> **Exercise requirements**
Could you give back the listing below exactly, every line included?

*** Supplied data ***

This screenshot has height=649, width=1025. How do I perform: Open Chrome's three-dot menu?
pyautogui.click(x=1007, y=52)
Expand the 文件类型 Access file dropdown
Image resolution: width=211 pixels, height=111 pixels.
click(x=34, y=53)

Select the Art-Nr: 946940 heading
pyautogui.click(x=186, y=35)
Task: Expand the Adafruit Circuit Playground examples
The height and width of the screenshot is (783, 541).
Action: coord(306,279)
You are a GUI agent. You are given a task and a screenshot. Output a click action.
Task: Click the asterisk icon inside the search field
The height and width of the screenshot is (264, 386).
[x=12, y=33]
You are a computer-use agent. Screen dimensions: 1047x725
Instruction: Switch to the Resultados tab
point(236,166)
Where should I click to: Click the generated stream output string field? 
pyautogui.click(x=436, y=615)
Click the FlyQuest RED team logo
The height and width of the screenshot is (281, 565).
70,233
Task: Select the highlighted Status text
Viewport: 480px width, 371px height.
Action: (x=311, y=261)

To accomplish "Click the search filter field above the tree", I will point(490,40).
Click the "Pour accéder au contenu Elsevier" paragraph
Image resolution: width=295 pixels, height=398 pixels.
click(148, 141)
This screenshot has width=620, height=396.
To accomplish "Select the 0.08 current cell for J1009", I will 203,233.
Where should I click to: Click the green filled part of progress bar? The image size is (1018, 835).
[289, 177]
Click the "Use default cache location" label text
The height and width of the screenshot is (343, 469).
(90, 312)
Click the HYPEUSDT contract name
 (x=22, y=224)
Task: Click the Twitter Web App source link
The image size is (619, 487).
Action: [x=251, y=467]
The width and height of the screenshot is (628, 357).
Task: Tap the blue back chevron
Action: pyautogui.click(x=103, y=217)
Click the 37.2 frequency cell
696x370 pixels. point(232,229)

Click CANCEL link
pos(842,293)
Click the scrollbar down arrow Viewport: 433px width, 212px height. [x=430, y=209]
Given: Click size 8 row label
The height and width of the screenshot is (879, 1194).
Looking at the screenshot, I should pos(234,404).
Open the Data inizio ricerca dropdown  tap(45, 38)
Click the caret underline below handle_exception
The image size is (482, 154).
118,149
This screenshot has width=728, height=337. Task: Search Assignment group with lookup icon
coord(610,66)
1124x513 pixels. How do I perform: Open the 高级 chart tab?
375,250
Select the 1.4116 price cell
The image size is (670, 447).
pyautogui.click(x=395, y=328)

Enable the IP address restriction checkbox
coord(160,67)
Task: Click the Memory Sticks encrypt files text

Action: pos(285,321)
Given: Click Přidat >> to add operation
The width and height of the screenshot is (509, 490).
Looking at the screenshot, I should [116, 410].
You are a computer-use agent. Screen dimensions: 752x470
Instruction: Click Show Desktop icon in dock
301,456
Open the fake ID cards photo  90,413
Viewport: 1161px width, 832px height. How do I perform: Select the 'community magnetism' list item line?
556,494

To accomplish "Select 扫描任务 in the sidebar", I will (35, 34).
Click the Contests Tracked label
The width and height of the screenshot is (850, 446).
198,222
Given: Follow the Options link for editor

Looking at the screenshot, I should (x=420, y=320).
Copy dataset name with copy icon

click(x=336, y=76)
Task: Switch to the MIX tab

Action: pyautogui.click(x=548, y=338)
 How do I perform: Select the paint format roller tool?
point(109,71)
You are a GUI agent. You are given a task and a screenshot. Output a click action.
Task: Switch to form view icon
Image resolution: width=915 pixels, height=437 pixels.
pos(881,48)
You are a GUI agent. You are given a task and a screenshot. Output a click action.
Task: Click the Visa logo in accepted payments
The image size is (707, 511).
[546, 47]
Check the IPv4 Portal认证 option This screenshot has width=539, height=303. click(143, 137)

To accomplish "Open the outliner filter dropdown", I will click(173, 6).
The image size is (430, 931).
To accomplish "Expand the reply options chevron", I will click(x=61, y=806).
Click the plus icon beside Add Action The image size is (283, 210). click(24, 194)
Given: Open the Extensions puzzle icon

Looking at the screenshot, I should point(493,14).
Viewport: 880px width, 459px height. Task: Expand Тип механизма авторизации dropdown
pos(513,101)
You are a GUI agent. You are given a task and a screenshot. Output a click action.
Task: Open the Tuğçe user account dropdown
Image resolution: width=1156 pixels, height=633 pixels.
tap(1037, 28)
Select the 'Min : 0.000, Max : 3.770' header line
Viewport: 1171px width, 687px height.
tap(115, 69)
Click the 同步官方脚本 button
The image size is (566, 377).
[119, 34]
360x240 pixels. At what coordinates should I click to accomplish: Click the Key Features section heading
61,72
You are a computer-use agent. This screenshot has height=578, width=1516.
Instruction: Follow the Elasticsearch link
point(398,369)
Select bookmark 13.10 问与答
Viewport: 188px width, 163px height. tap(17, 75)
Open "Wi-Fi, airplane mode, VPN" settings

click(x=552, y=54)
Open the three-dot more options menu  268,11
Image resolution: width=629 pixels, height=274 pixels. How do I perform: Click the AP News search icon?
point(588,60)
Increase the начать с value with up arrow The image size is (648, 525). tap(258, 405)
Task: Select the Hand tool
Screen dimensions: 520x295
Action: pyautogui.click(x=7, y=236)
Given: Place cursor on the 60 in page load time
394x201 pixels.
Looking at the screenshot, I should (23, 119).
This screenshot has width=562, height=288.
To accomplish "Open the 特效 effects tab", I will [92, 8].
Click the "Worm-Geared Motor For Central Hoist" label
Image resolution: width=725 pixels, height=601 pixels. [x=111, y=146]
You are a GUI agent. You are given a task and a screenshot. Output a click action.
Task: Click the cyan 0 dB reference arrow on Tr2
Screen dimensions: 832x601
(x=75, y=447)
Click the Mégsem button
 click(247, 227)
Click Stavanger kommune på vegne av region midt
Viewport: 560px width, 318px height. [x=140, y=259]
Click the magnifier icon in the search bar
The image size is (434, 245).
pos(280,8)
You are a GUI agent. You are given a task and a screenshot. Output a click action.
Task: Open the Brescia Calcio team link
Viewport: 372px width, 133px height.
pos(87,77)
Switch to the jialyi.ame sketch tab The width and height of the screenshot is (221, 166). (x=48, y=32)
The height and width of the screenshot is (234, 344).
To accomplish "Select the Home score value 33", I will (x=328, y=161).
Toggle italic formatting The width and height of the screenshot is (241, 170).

*** End of Supplied data ***

> **Your solution**
This screenshot has height=649, width=1025. How do I perform: Open Chrome's three-dot menu?
pyautogui.click(x=1007, y=52)
Expand the 文件类型 Access file dropdown
Image resolution: width=211 pixels, height=111 pixels.
click(x=34, y=53)

Select the Art-Nr: 946940 heading
pyautogui.click(x=186, y=35)
Task: Expand the Adafruit Circuit Playground examples
The height and width of the screenshot is (783, 541).
Action: coord(306,279)
You are a GUI agent. You are given a task and a screenshot. Output a click action.
Task: Click the asterisk icon inside the search field
The height and width of the screenshot is (264, 386).
[x=12, y=33]
You are a computer-use agent. Screen dimensions: 1047x725
Instruction: Switch to the Resultados tab
point(236,166)
Where should I click to: Click the generated stream output string field? 
pyautogui.click(x=436, y=615)
Click the FlyQuest RED team logo
The height and width of the screenshot is (281, 565).
70,233
Task: Select the highlighted Status text
Viewport: 480px width, 371px height.
Action: (x=311, y=261)

To accomplish "Click the search filter field above the tree", I will point(490,40).
Click the "Pour accéder au contenu Elsevier" paragraph
Image resolution: width=295 pixels, height=398 pixels.
click(148, 141)
This screenshot has width=620, height=396.
To accomplish "Select the 0.08 current cell for J1009", I will 203,233.
Where should I click to: Click the green filled part of progress bar? The image size is (1018, 835).
[289, 177]
Click the "Use default cache location" label text
The height and width of the screenshot is (343, 469).
(90, 312)
Click the HYPEUSDT contract name
 (x=22, y=224)
Task: Click the Twitter Web App source link
The image size is (619, 487).
Action: [x=251, y=467]
The width and height of the screenshot is (628, 357).
Task: Tap the blue back chevron
Action: pyautogui.click(x=103, y=217)
Click the 37.2 frequency cell
696x370 pixels. point(232,229)

Click CANCEL link
pos(842,293)
Click the scrollbar down arrow Viewport: 433px width, 212px height. [x=430, y=209]
Given: Click size 8 row label
The height and width of the screenshot is (879, 1194).
Looking at the screenshot, I should pos(234,404).
Open the Data inizio ricerca dropdown  tap(45, 38)
Click the caret underline below handle_exception
The image size is (482, 154).
118,149
This screenshot has width=728, height=337. Task: Search Assignment group with lookup icon
coord(610,66)
1124x513 pixels. How do I perform: Open the 高级 chart tab?
375,250
Select the 1.4116 price cell
The image size is (670, 447).
pyautogui.click(x=395, y=328)

Enable the IP address restriction checkbox
coord(160,67)
Task: Click the Memory Sticks encrypt files text

Action: pos(285,321)
Given: Click Přidat >> to add operation
The width and height of the screenshot is (509, 490).
Looking at the screenshot, I should [116, 410].
You are a computer-use agent. Screen dimensions: 752x470
Instruction: Click Show Desktop icon in dock
301,456
Open the fake ID cards photo  90,413
Viewport: 1161px width, 832px height. How do I perform: Select the 'community magnetism' list item line?
556,494

To accomplish "Select 扫描任务 in the sidebar", I will (35, 34).
Click the Contests Tracked label
The width and height of the screenshot is (850, 446).
198,222
Given: Follow the Options link for editor

Looking at the screenshot, I should (x=420, y=320).
Copy dataset name with copy icon

click(x=336, y=76)
Task: Switch to the MIX tab

Action: pyautogui.click(x=548, y=338)
 How do I perform: Select the paint format roller tool?
point(109,71)
You are a GUI agent. You are given a task and a screenshot. Output a click action.
Task: Switch to form view icon
Image resolution: width=915 pixels, height=437 pixels.
pos(881,48)
You are a GUI agent. You are given a task and a screenshot. Output a click action.
Task: Click the Visa logo in accepted payments
The image size is (707, 511).
[546, 47]
Check the IPv4 Portal认证 option This screenshot has width=539, height=303. click(143, 137)

To accomplish "Open the outliner filter dropdown", I will click(173, 6).
The image size is (430, 931).
To accomplish "Expand the reply options chevron", I will click(x=61, y=806).
Click the plus icon beside Add Action The image size is (283, 210). click(24, 194)
Given: Open the Extensions puzzle icon

Looking at the screenshot, I should point(493,14).
Viewport: 880px width, 459px height. Task: Expand Тип механизма авторизации dropdown
pos(513,101)
You are a GUI agent. You are given a task and a screenshot. Output a click action.
Task: Open the Tuğçe user account dropdown
Image resolution: width=1156 pixels, height=633 pixels.
tap(1037, 28)
Select the 'Min : 0.000, Max : 3.770' header line
Viewport: 1171px width, 687px height.
tap(115, 69)
Click the 同步官方脚本 button
The image size is (566, 377).
[119, 34]
360x240 pixels. At what coordinates should I click to accomplish: Click the Key Features section heading
61,72
You are a computer-use agent. This screenshot has height=578, width=1516.
Instruction: Follow the Elasticsearch link
point(398,369)
Select bookmark 13.10 问与答
Viewport: 188px width, 163px height. tap(17, 75)
Open "Wi-Fi, airplane mode, VPN" settings

click(x=552, y=54)
Open the three-dot more options menu  268,11
Image resolution: width=629 pixels, height=274 pixels. How do I perform: Click the AP News search icon?
point(588,60)
Increase the начать с value with up arrow The image size is (648, 525). tap(258, 405)
Task: Select the Hand tool
Screen dimensions: 520x295
Action: pyautogui.click(x=7, y=236)
Given: Place cursor on the 60 in page load time
394x201 pixels.
Looking at the screenshot, I should (23, 119).
This screenshot has width=562, height=288.
To accomplish "Open the 特效 effects tab", I will [92, 8].
Click the "Worm-Geared Motor For Central Hoist" label
Image resolution: width=725 pixels, height=601 pixels. [x=111, y=146]
You are a GUI agent. You are given a task and a screenshot. Output a click action.
Task: Click the cyan 0 dB reference arrow on Tr2
Screen dimensions: 832x601
(x=75, y=447)
Click the Mégsem button
 click(247, 227)
Click Stavanger kommune på vegne av region midt
Viewport: 560px width, 318px height. [x=140, y=259]
Click the magnifier icon in the search bar
The image size is (434, 245).
pos(280,8)
You are a GUI agent. You are given a task and a screenshot. Output a click action.
Task: Open the Brescia Calcio team link
Viewport: 372px width, 133px height.
pos(87,77)
Switch to the jialyi.ame sketch tab The width and height of the screenshot is (221, 166). (x=48, y=32)
The height and width of the screenshot is (234, 344).
To accomplish "Select the Home score value 33", I will (x=328, y=161).
Toggle italic formatting The width and height of the screenshot is (241, 170).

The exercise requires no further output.